Signal intensity in marked region of interest (ROI). A) Hydrated PC12 cells imaged at m/z 184, ROI marked by the circle B) Dried PC12 cells, at same position as in A, imaged at m/z 184. ROI marked by the circle C) Signal intensities from selected lipid fragments normalized to total ion signal are compared in the region of interest from A and B. D) Spectrum from ROI in panel A. E) Spectrum from ROI in panel B.

Figure 6

The plane of fracture through the PC12 cells exposes different chemistry. A) An overlay of red (K⁺), blue (Na⁺) and green (PC fragment at m/z 184) is shown. Five ROI’s are marked in colored circles. The scale bar is 20 μm.

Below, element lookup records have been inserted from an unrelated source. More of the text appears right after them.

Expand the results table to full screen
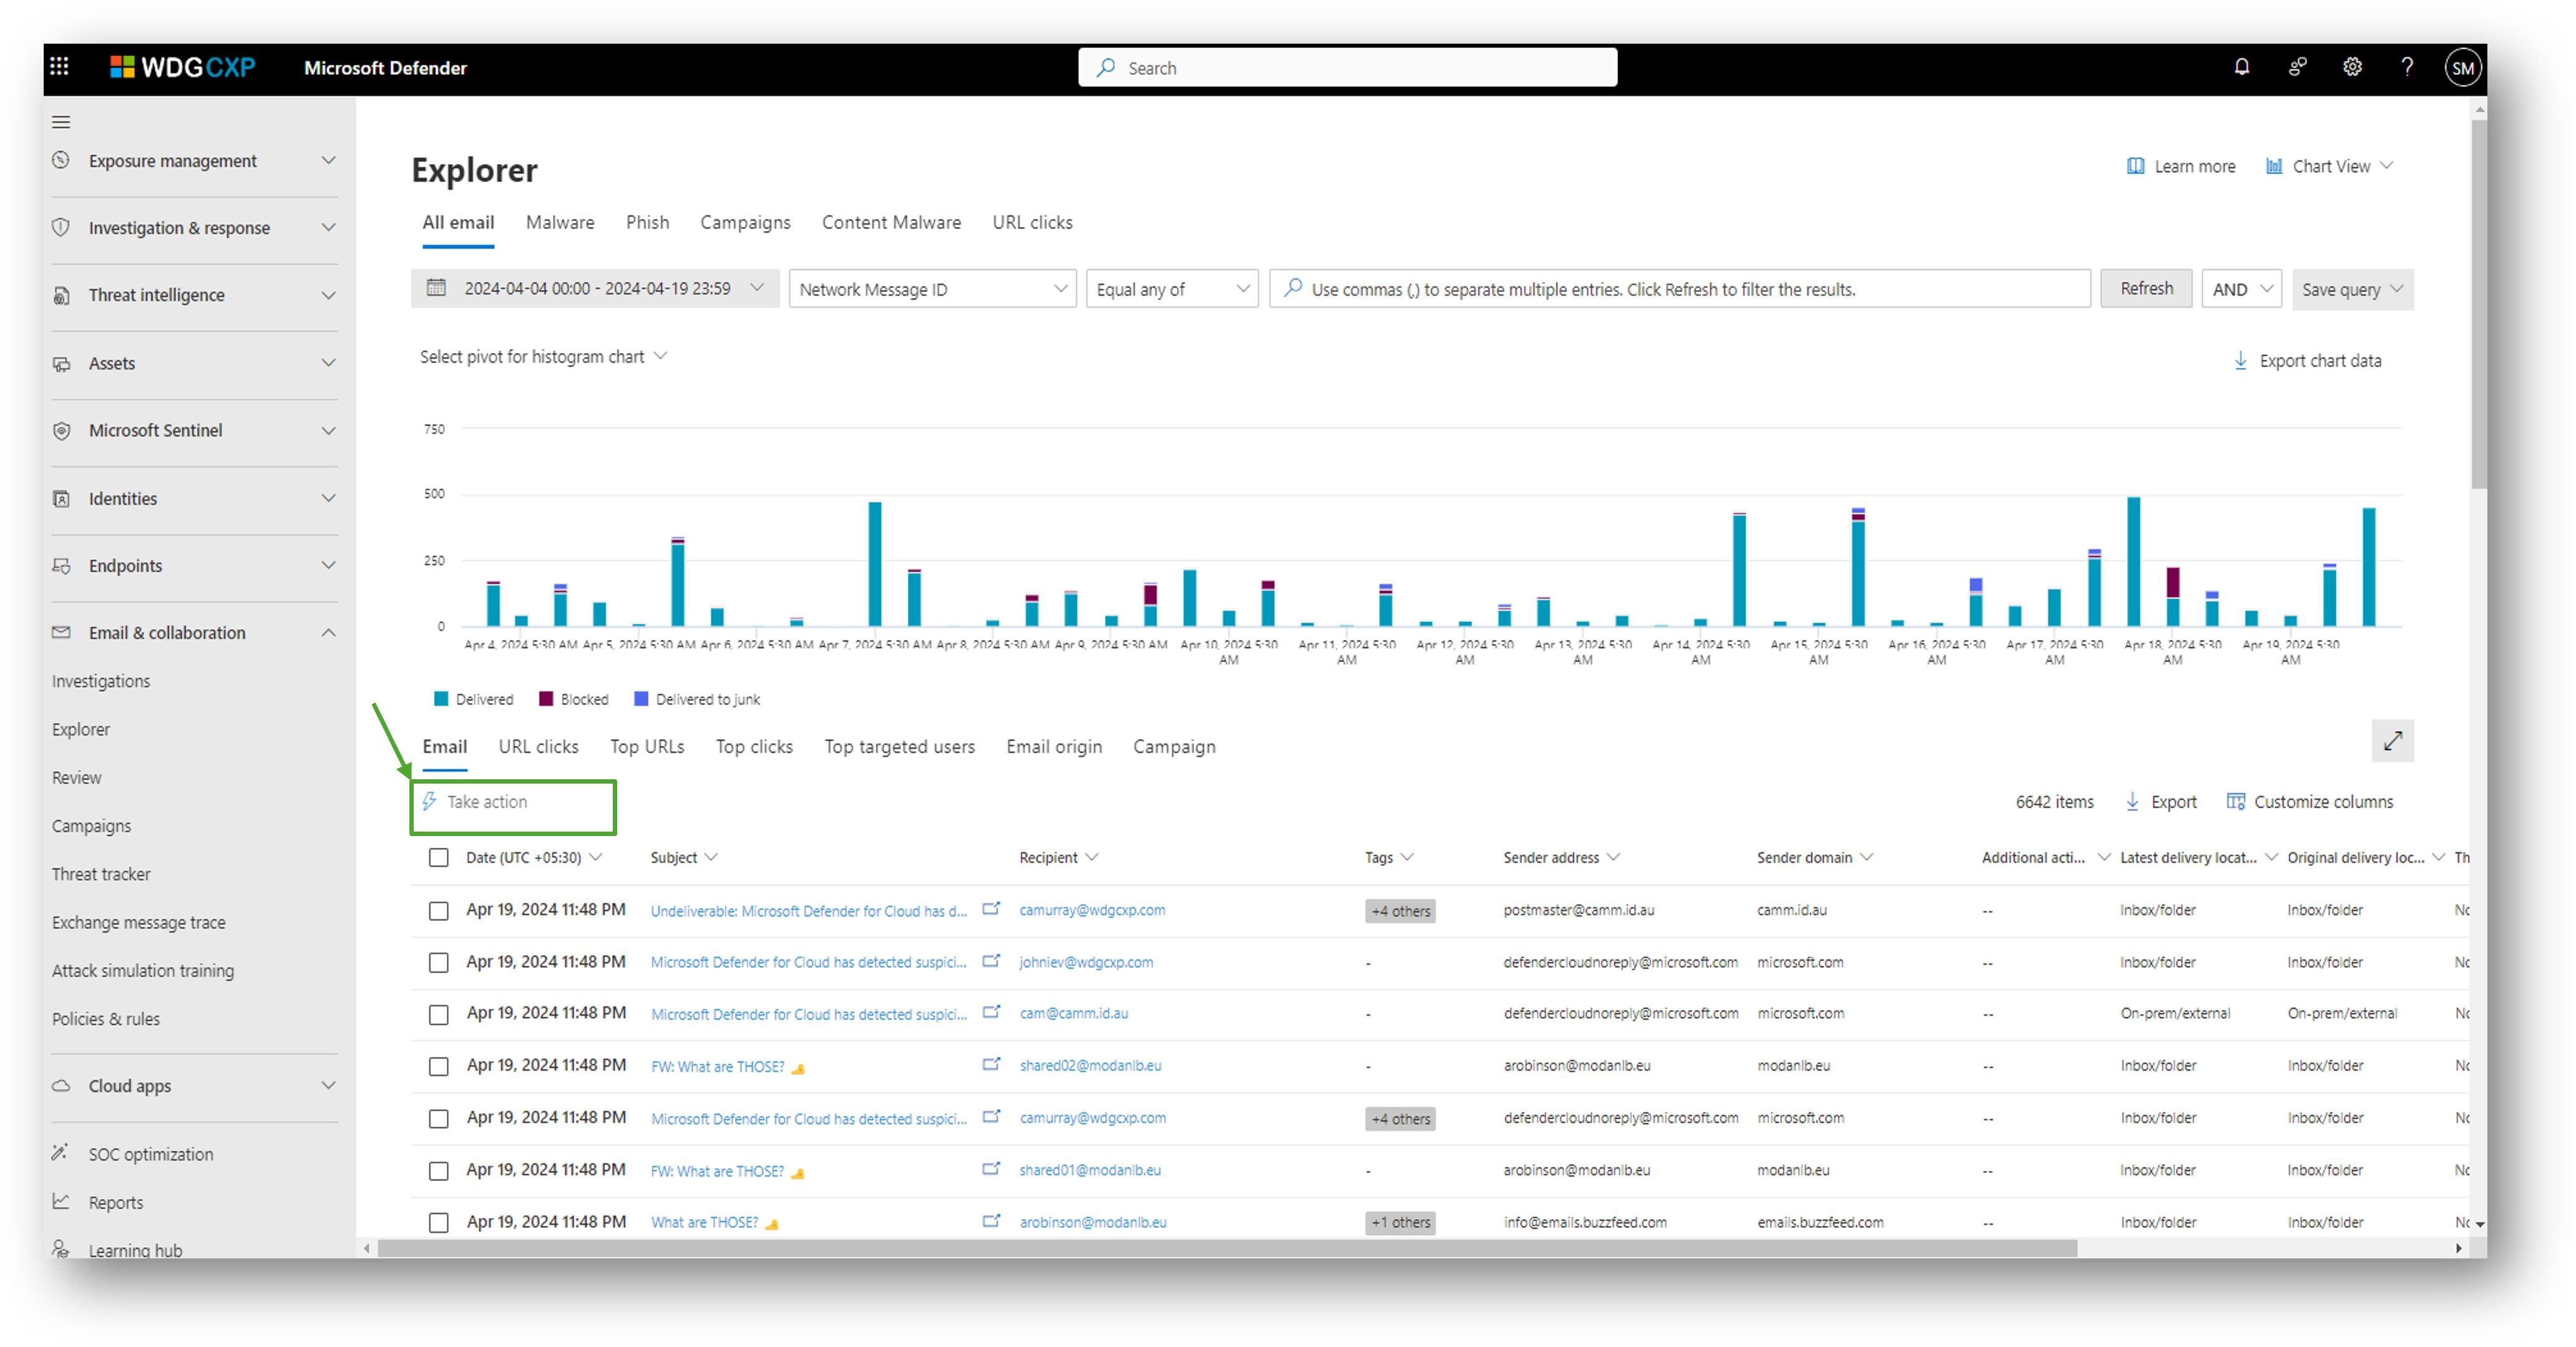This screenshot has width=2576, height=1347. coord(2392,741)
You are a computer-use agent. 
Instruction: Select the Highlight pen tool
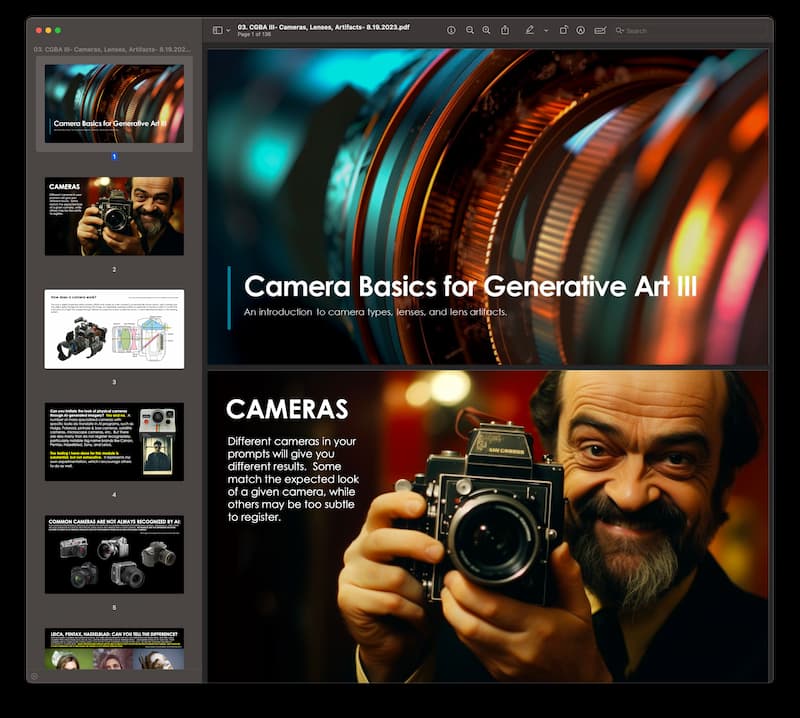[530, 31]
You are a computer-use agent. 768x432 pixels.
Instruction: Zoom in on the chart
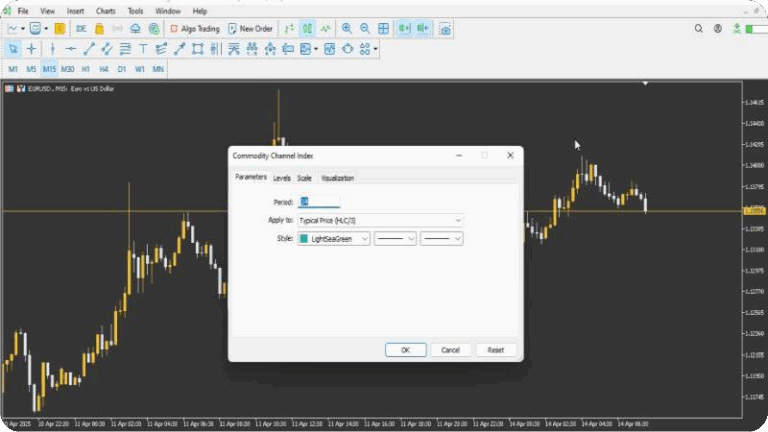point(346,29)
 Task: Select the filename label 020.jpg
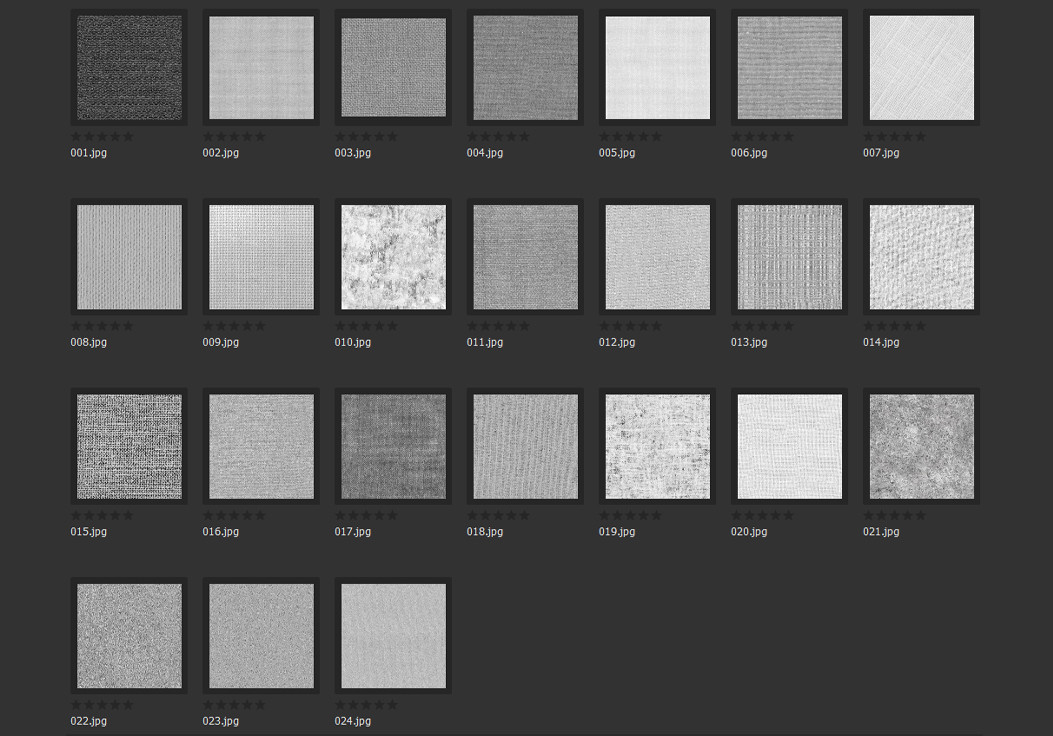(x=748, y=531)
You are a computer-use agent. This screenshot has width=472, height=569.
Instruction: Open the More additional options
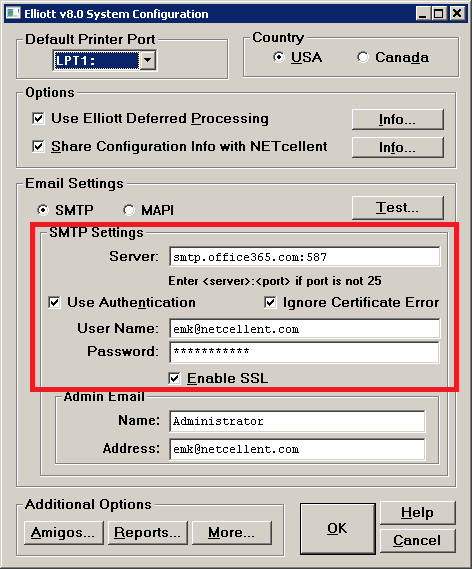point(231,533)
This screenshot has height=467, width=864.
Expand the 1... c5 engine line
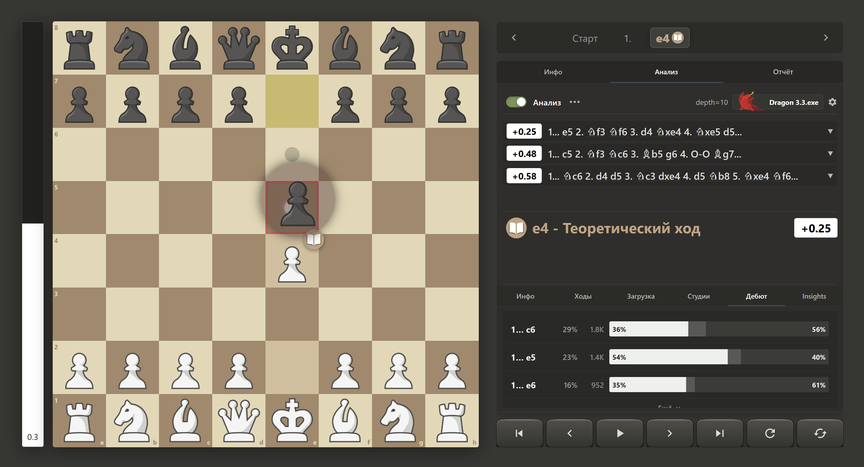[830, 154]
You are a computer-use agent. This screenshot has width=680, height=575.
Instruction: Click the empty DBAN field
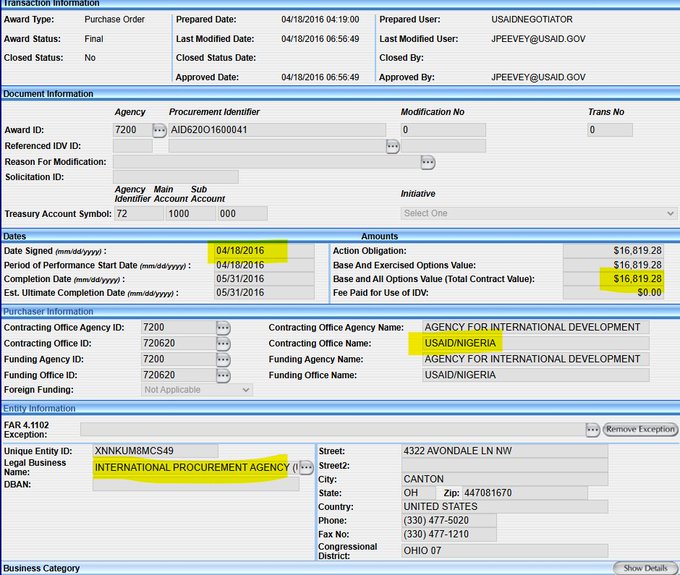pyautogui.click(x=195, y=485)
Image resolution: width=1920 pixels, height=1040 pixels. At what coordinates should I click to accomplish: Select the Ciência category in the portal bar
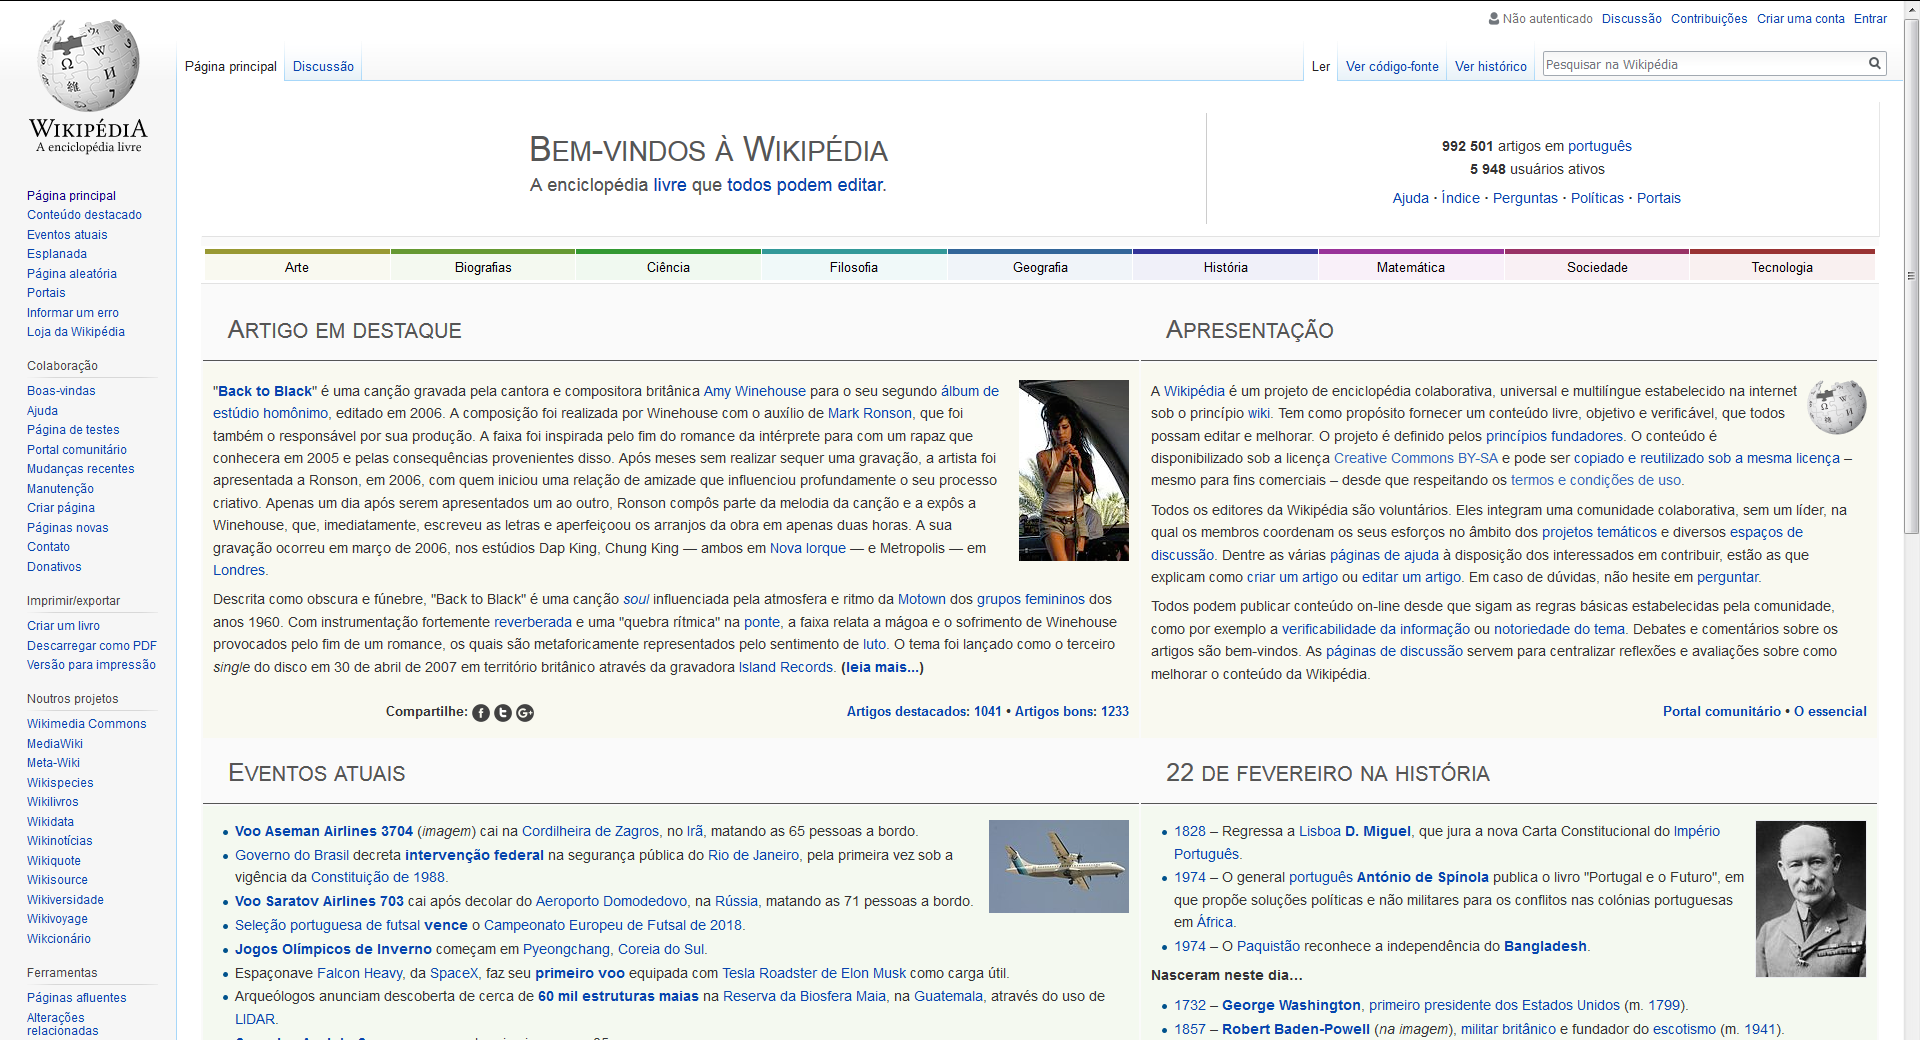pos(668,267)
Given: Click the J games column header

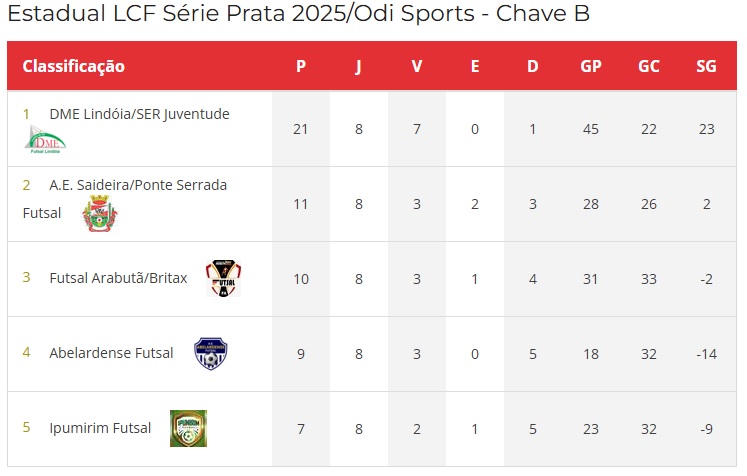Looking at the screenshot, I should [x=359, y=66].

B) Bar graph showing the intensity normalized to total ion current of four different ions. The color code in the graph follows that of the ROI in image 6A, giving the intensities of the ions in the different ROI’s. m/z 23 (Na⁺) and m/z 39 (K⁺) correspond to the y-axis on the left, m/z 86 (PC lipid fragment) and m/z 184 (PC lipid fragment) correspond to the y-axis on the right.

Figure 7

The distribution of A) m/z 184 and B) m/z 142 over a freeze fractionated hydrated PC12 cell. The image (raw data) was imported into MATLAB where it was normalized to total ion current, binned (3 × 3) and median filtrated (3 × 3). The lowest 15 % of the signal is not shown. Scale bar represents 10 μm. C) Graph of line scans from two PE fragments, at m/z 124 and 142, and two PC fragments, at m/z 184 and 224. The six pixels wide line scan was performed as marked in A) and B). The primary y-axis show PC data and the secondary y-axis show PE data. To fit the scale of the y-axis the data from PE at m/z 124 is multiplied by 3 and the data from PC at m/z 224 is multiplied by 9. The image was taken in burst alignment mode and the area of the image is 85 × 85 μm.